Freitag, 16. November 2012

Weil ich nicht anders kann

Mein Tag begann schön. Ich bin mit guter Laune aufgewacht, konnte noch ein paar Minuten in den Armen eines geliebten Menschen liegen, mit meinen Kindern frühstücken, mit meinem Hund spazieren gehen und mich später an eine Arbeit setzen, die ich liebe.
Du kennst mich, ich schätze die kleinen Alltäglichkeiten sehr und ich bin dankbar dafür.

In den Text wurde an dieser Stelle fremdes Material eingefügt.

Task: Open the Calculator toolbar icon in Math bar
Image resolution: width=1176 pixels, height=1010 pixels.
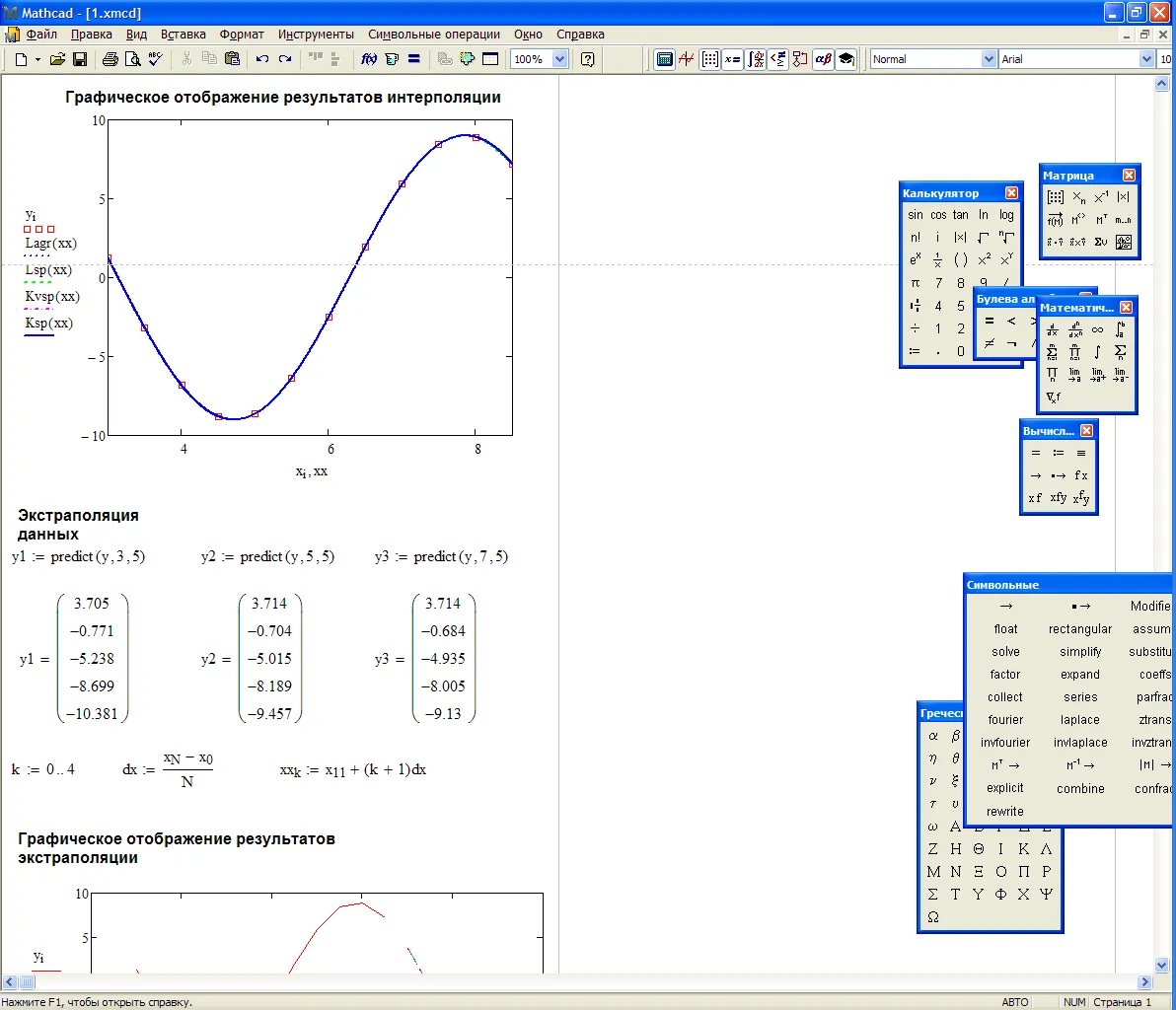Action: (x=665, y=59)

Vor ein paar Minuten dann habe ich mir auf Spiegel Online Bilder des Syrien-Kriegs angeschaut und ich muss das, was jetzt kommt, einfach loswerden, weil es mich sonst selbst nicht mehr loslässt. Und noch während ich das hier schreibe, laufen mir die Tränen über die Wangen, denn es sind Bilder, die man eigentlich nicht sehen will und die die ganze Abscheulichkeit eines Krieges zeigen, den Deutschland und andere Nationen mit Waffenlieferungen mitfinanzieren. Und es sind keine Bilder aus der Vergangenheit, das muss man sich immer wieder vergegenwärtigen. All das passiert jetzt. Sie zeigen auch keine unzivilisierten Monster, sondern Menschen. Ich kann das schwer ertragen. Es sticht mir wirklich direkt ins Herz, wenn ich mir vorstelle, was ein Vater empfindet, der mit seinem Sohn auf dem Arm vor fallenden Bomben um sein und um das Leben seines Kindes rennt.
Und dann sehe ich mich, wie ich am Frühstückstisch mit meinen Kindern sitze, lache und scherze und dann frage ich mich, ob ich das alles genug wertschätze. Ob ich ihnen oft genug sage, wie sehr ich sie liebe und ob ich jeden Moment, den ich habe, ausreichend würdige. Und ich schäme mich für die Kleingeistigkeit, die auch in meinem Kopf und um mich herum herrscht. Dafür, dass wir zusehen und zulassen, dass so etwas passiert. Und gleichzeitig bin ich verzweifelt und weiß nicht, was ich jetzt gerade tun kann, außer meinen Gefühlen und Gedanken freien Lauf zu lassen. Hilft Mitfühlen? Heißt es nicht immer, dass man die Welt verändern kann, in dem man bei sich anfängt? Kann ich schauen, an welcher Stelle in meinem Leben ein Krieg tobt, den beenden und damit die Welt ein bisschen besser machen? Ich hoffe und wünsche das, sicher bin ich mir nicht. Eines werde ich auf keinen Fall tun: Wegschauen. Auch wenn das für mich emotional schwer auszuhalten ist.
Mein Herz ist bei den Familien und Menschen, die Opfer dieses Wahnsinns sind. Ob in Syrien, Israel oder im Gaza-Streifen. Ich bete für Euch.

1 Kommentar:

rheinland-blogger hat gesagt…

Hallo Jeanette,
Deine Gedanken treffen sicherlich zu und ich neige auch dazu, so etwas zu verdrängen. Solange ich lebe, gibt es an irgendeiner Ecke der Welt Krieg. Und die eigenen Einflussmöglichkeiten, diese Kriege zu beenden, sind gleich Null. Das gleiche gilt für Hungerkatastrophen, für Dürre in der Sahel-Zone oder ähnliches. So am Rande bin auf diese Thematik bei meinem Post vom 14. November (Thema Spendendose) gestoßen, dass einem selbst Grenzen gesetzt sind, was und für wen gespendet wird. Bezogen auf Kriege, Elend und Hunger auf der Welt: das ufert aus, muss ich da tagtäglich eine Weltlandkarte vor Augen haben, wo wieviel geschossen oder gehungert wird ? Mein eigenes Wahrnehmungsvermögen ist da auch begrenzt, was ich sehe und was ich schlichtweg ausblende.